Leaders into the mid-‘90s were mainly old-school task managers trained on a military model, who knew everything there was to know about their industry – or so they thought. In that world, tradition was king.
It has taken over 20 years to bust the military model and embrace new ways of organizing workers and work, thanks primarily to the arrival of the Internet and the Millennial generation in the workplace. And yet the majority of businesses, governments and institutions still cling to the old model, pushing their people unceasingly to do more with less in a downward spiral of profitability and productivity. Add to that load frustrated owners and management, not to mention staff who simply do what they are told.
On the other side of the equation, many consumers and a large segment of society have grown apathetic. We accept perversely long lead times, higher prices for what we want/need (known colloquially as custom or bespoke) and projects that run unfailingly over budget and behind schedule. That’s just the way it is we tell ourselves.
Nonsense. How come I can order something online from Amazon at a competitive price and have it delivered the next day (same day in some markets)? Or, a piece of millwork in any size, shape and finish from some suppliers who will have it manufactured in two weeks?

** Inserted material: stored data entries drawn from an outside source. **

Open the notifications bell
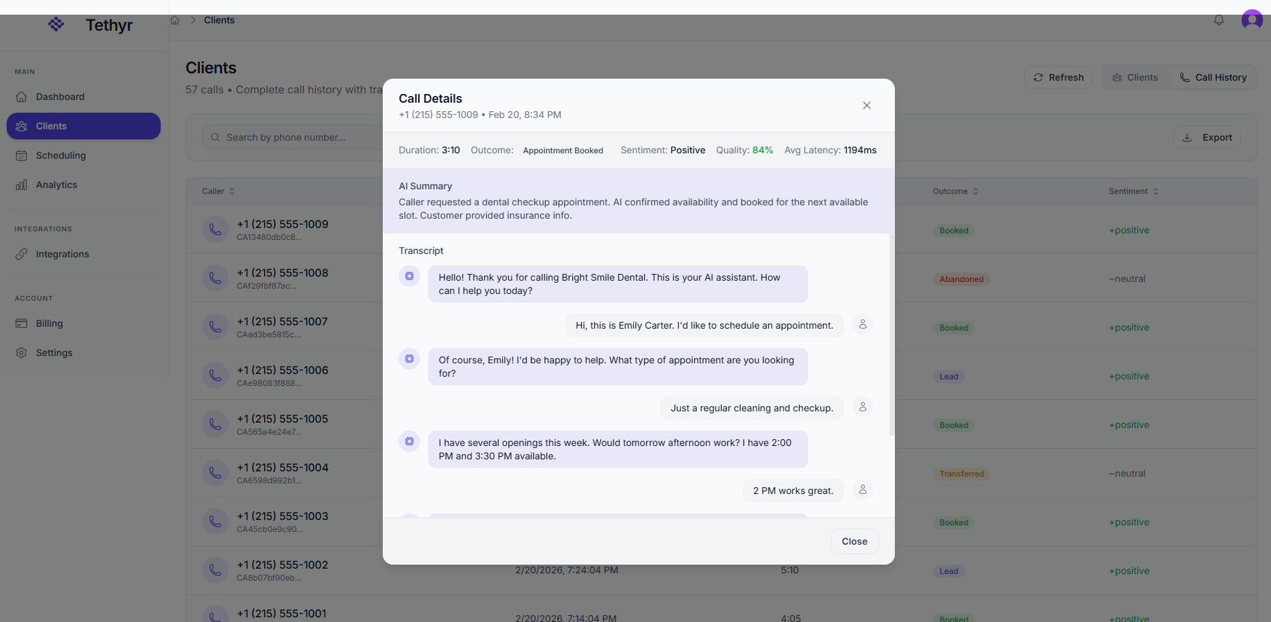 pos(1218,20)
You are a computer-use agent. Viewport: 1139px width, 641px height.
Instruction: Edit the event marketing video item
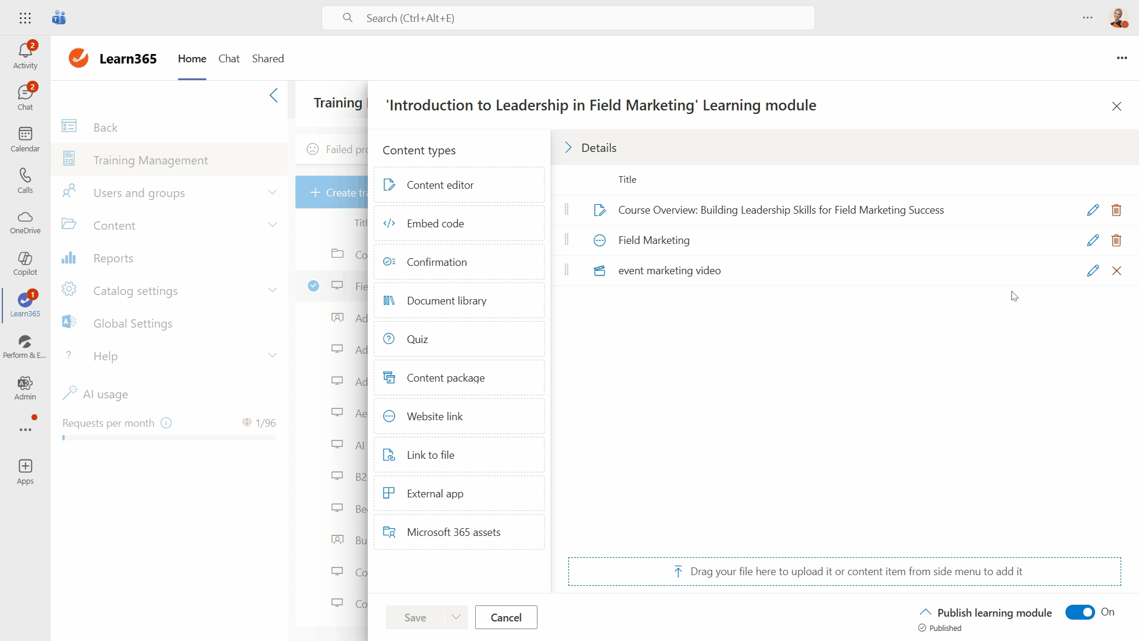click(x=1093, y=271)
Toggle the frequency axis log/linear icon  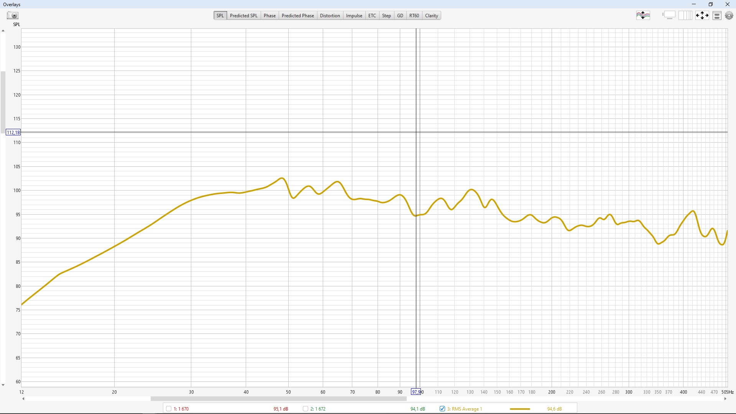[685, 15]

We know better – way better – is possible. But, like the businesses, governments and institutions clutching to the old ways, many of us hang on to our outdated expectations.
You wonder how real change can take hold in such a deeply entrenched and co-dependant society. And yet for all that, change creeps in. Too slowly for my liking and too fast for the likes of some. No matter, change does happen.
Most of that change, of course, is technology enabled. (You’d think we’d be used to this by now. The printing press was a technological intervention some 500 years ago. It just wasn’t called “tech.”) And yet, what’s the first objection when technology is introduced into an antiquated system? There go the jobs!
It is true, a sea-change is underway when it comes to work. We’ll never see those high-paying, steady, reliable jobs of yesteryear return. But let’s face it, if a technology or artificial intelligence can replace what a human does, then it likely wasn’t work that challenged our creativity, brilliance and abilities in the first place.
The fact is, we have a serious shortage of skilled technology workers. In the trades, only one skilled person for every four tradespeople who retire is entering the workforce. In other words, do we really have a choice but to adapt to change? Think about it. If we can’t ramp up technology fast enough in many sectors of the economy we’ll find ourselves paying even higher prices, waiting even longer for the things we need and seeing frustrating results.
That’s the big picture, long-term view of the job equation. It’s also in the future. Which means for some, there’s no need to fret just yet. Why stew this week, or on this project? We wouldn’t wait to purchase a fire extinguisher until the building is on fire – would we?
The problem we must deal with now is the age-old resistance to introducing new technologies. It’s time to let go of lame one-sided reasoning, like the loss of jobs argument that gets trotted out time and time again.
I’ve been reading about companies in cabinet-making, furniture-manufacturing and construction, to name a few sectors, that have invested in new technologies and taken the time to learn how to apply and leverage those technologies. Universally, their stories sound like this:
We’re winning more work (up to five-fold, in some cases), delivering a higher quality product, in as much as 50% less time, more profitably, with a smaller team/shop, but we are finding that our front office has expanded significantly to accommodate our integration of the new technologies.
Read: new job creation.
These re-invented companies are engaging their staff on unprecedented levels in terms of creativity and innovation.
Is there a message here? Yes. It’s grab technology by the orbs and embrace it. It’s human nature to innovate, and to implement change. We’ve got problems to solve and things to manufacture that the old sweat shop ways can’t possibly keep up with. They were never meant to.
In fact, if you’re a fan of convention, consider this: technology has always made it possible for humans to do things that are fresh, bold and different.
Let’s join forces, and find out what that is.